Work instruction: Exactly as they appear, retype the lines from the one containing "Task: Dismiss the Live TV Shark Tank banner" through the final line of the data below. Leave pictures out.

Pixel coordinate grounding data:
>>>
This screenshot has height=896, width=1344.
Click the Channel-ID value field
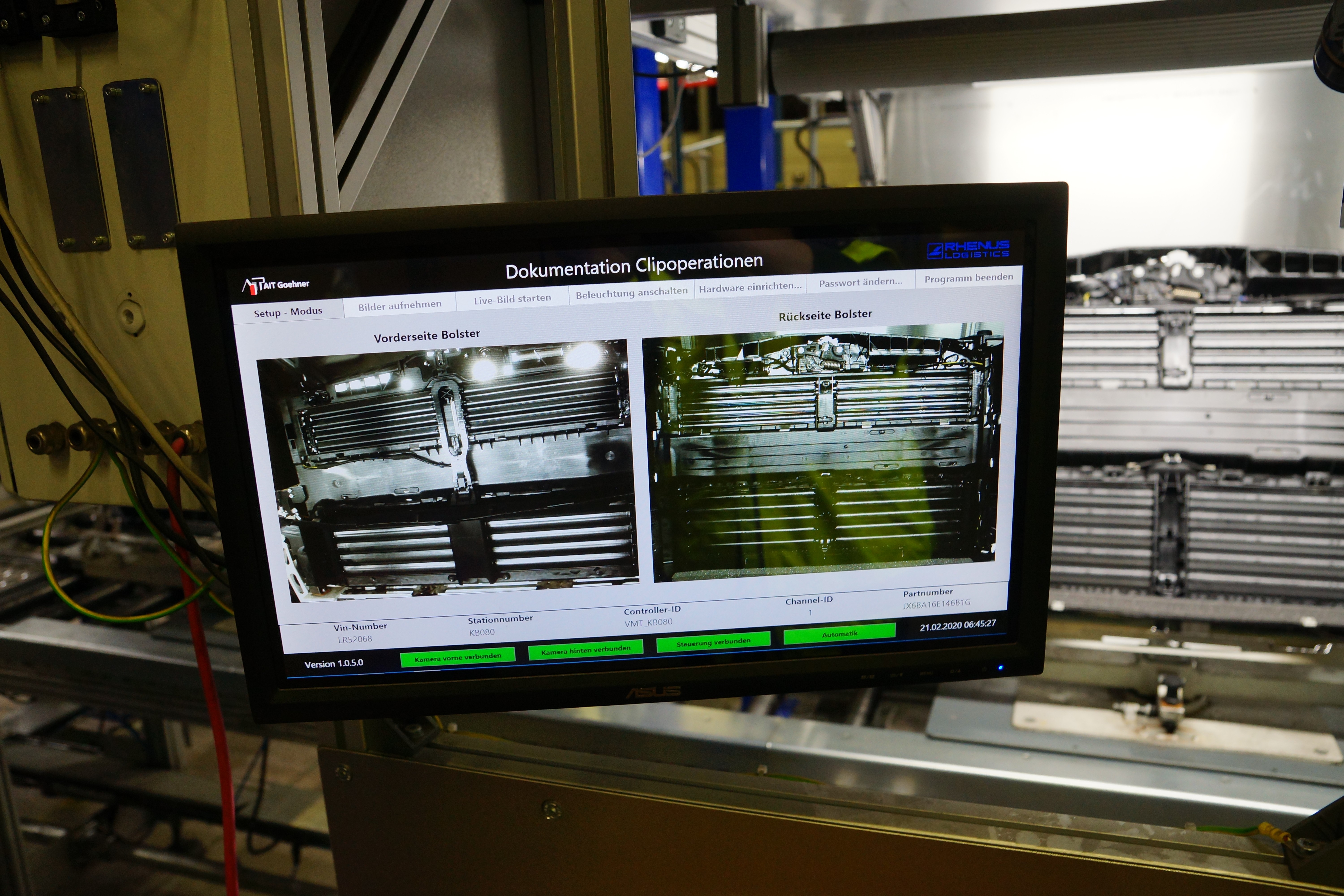pos(810,613)
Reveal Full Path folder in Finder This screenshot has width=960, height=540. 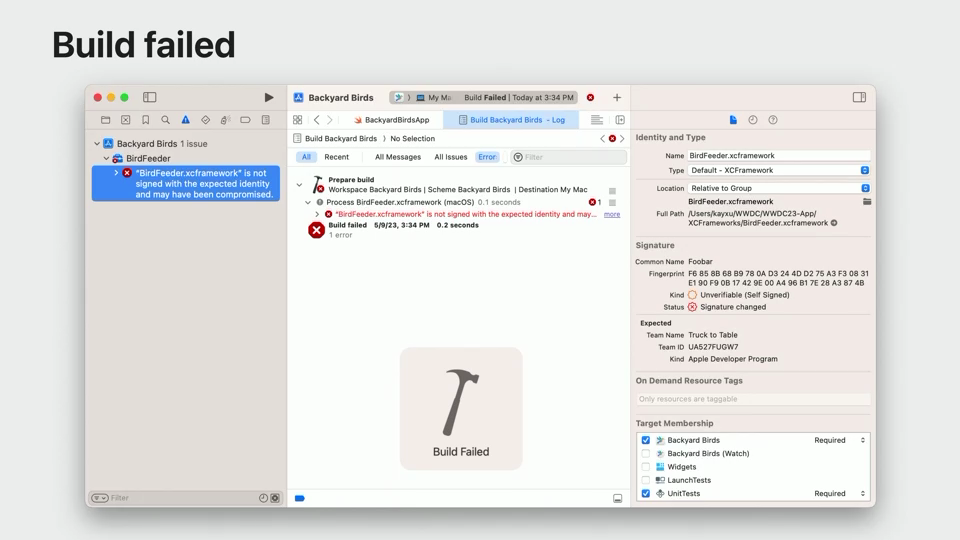(867, 202)
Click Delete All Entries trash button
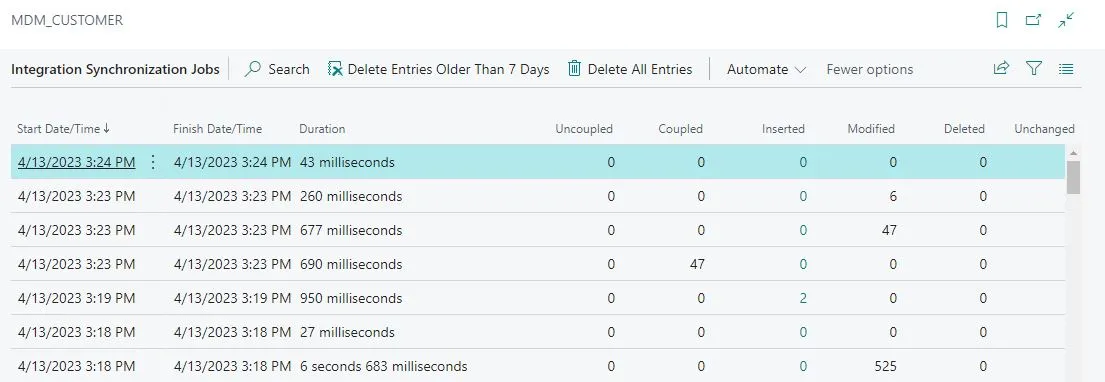1105x382 pixels. (630, 69)

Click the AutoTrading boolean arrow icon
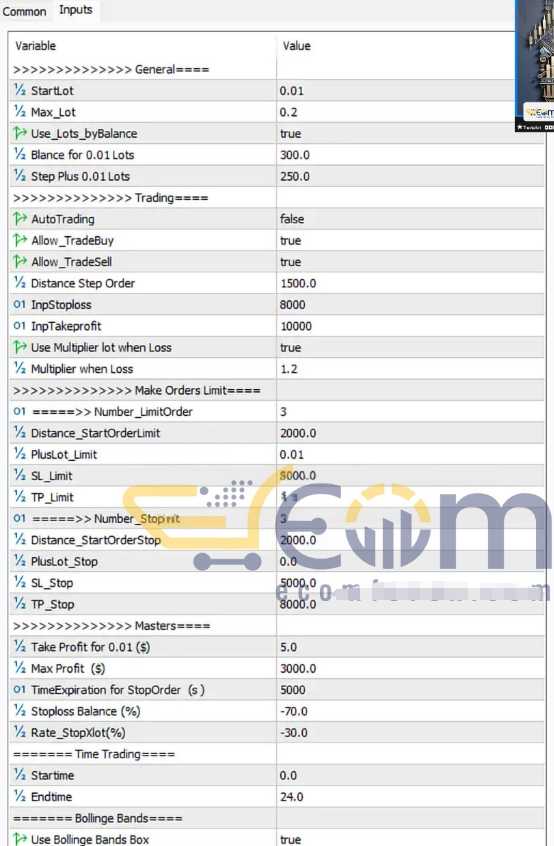[x=20, y=219]
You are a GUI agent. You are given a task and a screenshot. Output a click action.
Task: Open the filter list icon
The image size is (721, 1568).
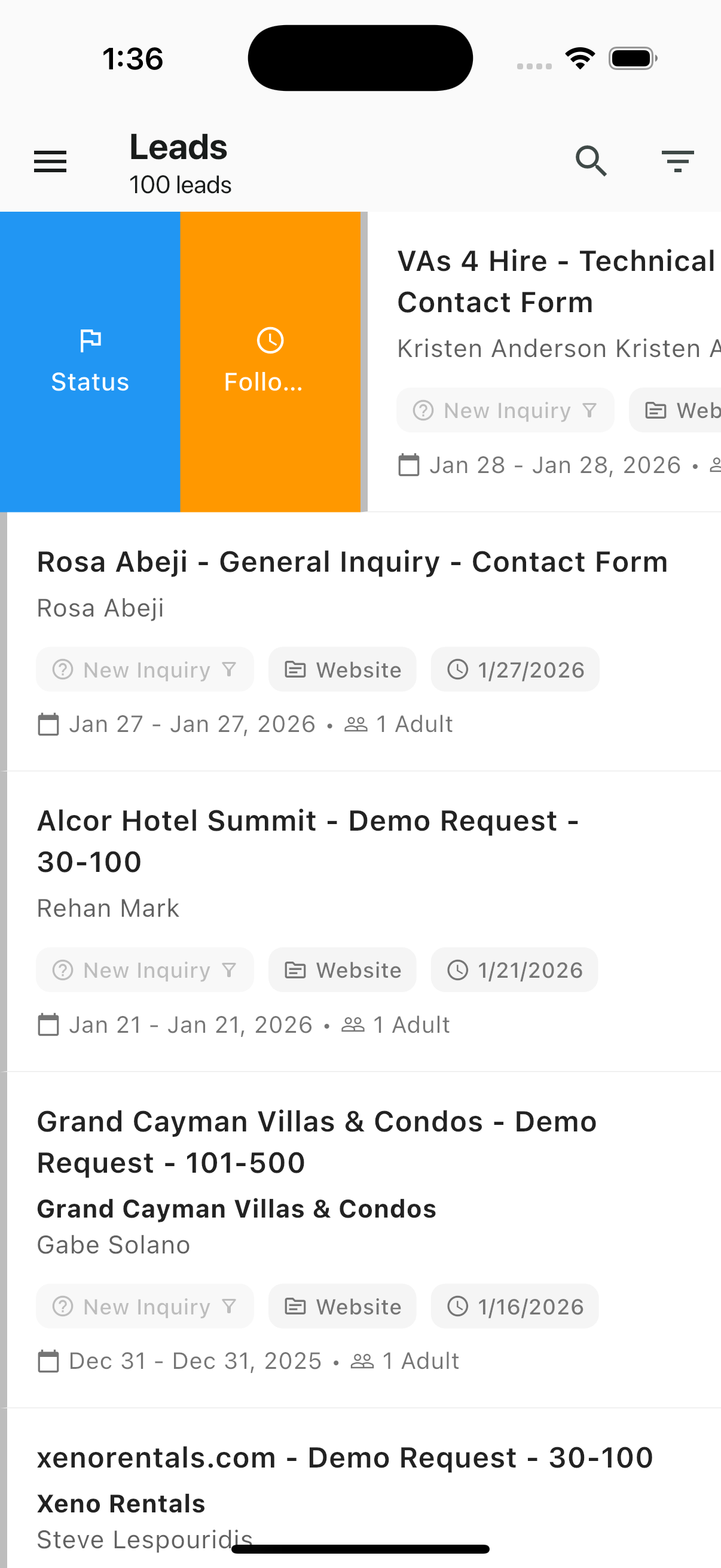(x=678, y=161)
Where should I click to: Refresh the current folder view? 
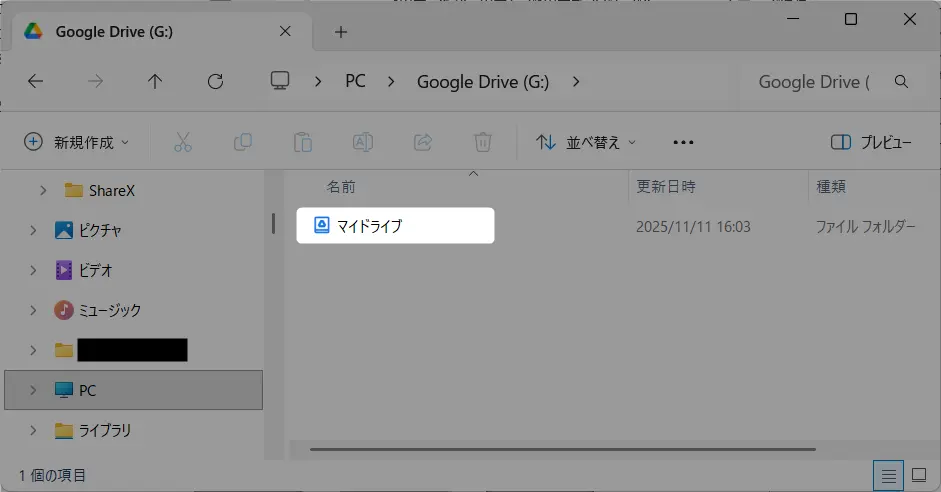pyautogui.click(x=215, y=82)
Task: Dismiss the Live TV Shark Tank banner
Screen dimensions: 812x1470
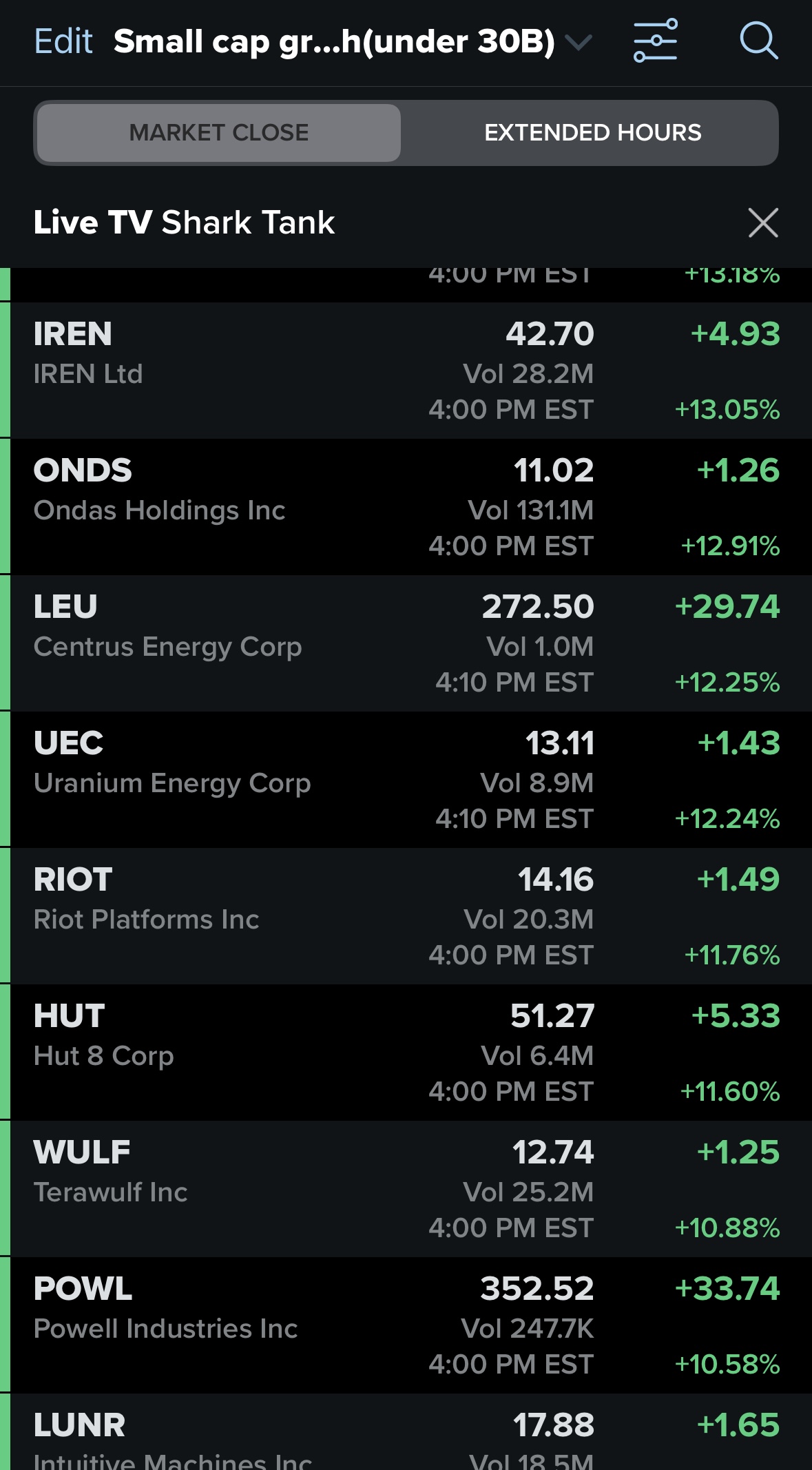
<<<
Solution to the exercise:
Task: Dismiss the Live TV Shark Tank banner
Screen dimensions: 812x1470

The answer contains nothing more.